Hand washing has, as a result of the coronavirus, never been more in vogue than it is right now.

The World Hand Hygiene Day commemoration on 5 May coincided with the emphasis on hand washing as mitigating measures against the coronavirus which has killed thousands globally.

The scourge, which has no cure, has killed over 130 people in South Africa and infected more than 7 000 nationwide and is still spreading. Hand washing has, as a result, never been more in vogue than it is right now, according to a national poll conducted prior to the virus outbreak by Pharma Dynamics, a prevention-minded pharmaceutical company.

In a statement, the company’s Nicole Jennings said the outbreak has had a profound effect on how society now perceives hand washing, a practice that the World Health Organisation and others have for decades, tried unsuccessfully to instil.

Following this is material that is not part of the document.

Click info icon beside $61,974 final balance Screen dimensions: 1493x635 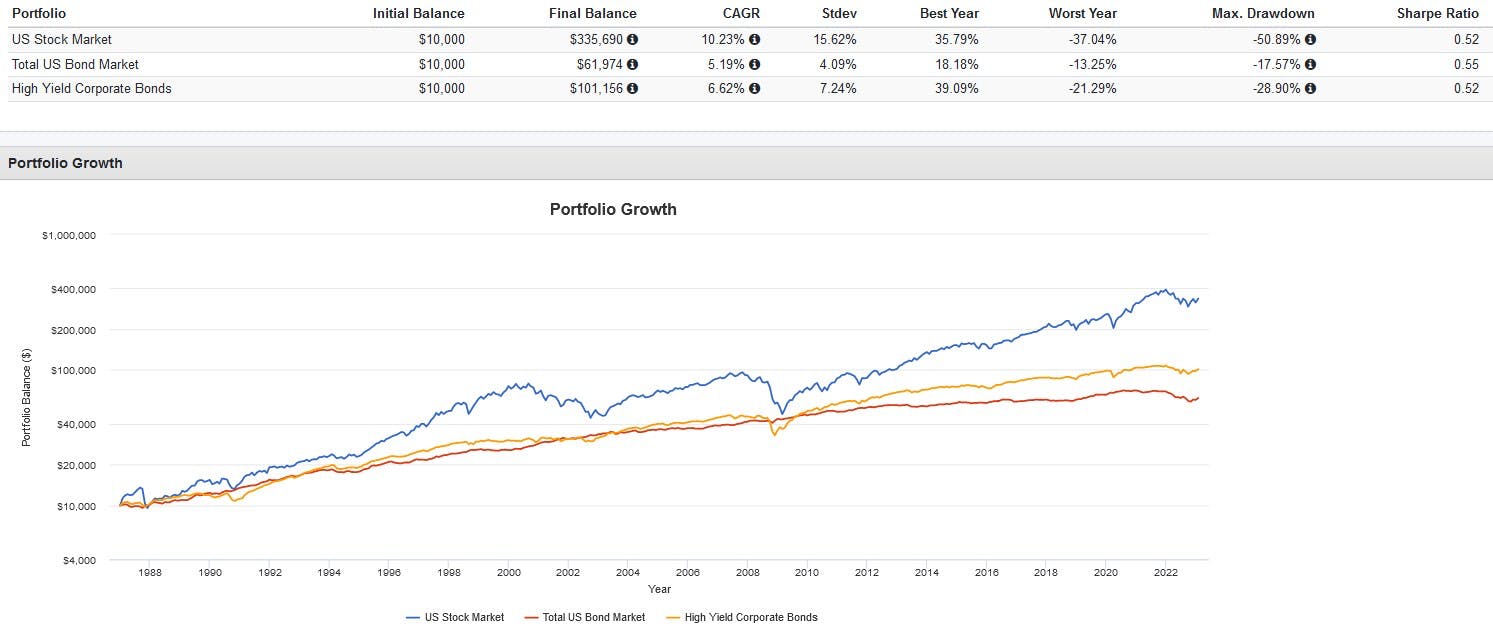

“According to the American Journal of Tropical Medicine and Hygiene, only 19 per cent of people wash their hands after going to a bathroom. “This has resulted in more than 1.6 million children under the age of five dying annually from diarrhoea and pneumonia mostly in poor countries. Death which could have been prevented through proper hand washing.”

Jennings said even celebrities have been prompted by the virus to challenge one another and musicians to write songs about it. This, she said, is in addition to the local media which promotes the importance of hand washing in a country where only six out 10 adults surveyed washed their hands regularly, despite the medical practice emphasising that it should be made a habit.

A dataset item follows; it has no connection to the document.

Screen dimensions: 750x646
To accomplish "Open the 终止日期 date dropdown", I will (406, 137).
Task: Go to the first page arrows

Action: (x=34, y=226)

She credited the virus for expediting government and the private sectors’ extraordinary delivery of water tanks and health products to residents in rural areas and townships to help enhance the habit of hand washing.

“We now know that regular hand washing with soap is effective against the scourge, which she said, is an ‘enveloped virus’ with a fatty layer to help it to survive. “Hand washing, lathering, scrubbing and rinsing hands with soap and water for at least 20 seconds removes the virus from the skin by breaking up the protective envelope and disabling it. Also, hand washing reduces risks of contracting other respiratory illnesses like colds and flu by up to 21 per cent and gastrointestinal illnesses by 23 to 40 per cent.”

Jennings urged government and partners not to relent with the hand hygiene campaign and water supply interventions as millions of poor people still don’t have access to clean water and proper sanitation.

“Without running water, soap or hand sanitisers, infection rates among them will likely soar.”

She called on better-off citizens to also donate the hand sanitisers or soap to poor communities, individuals with compromised immune systems, cardiovascular diseases and diabetes.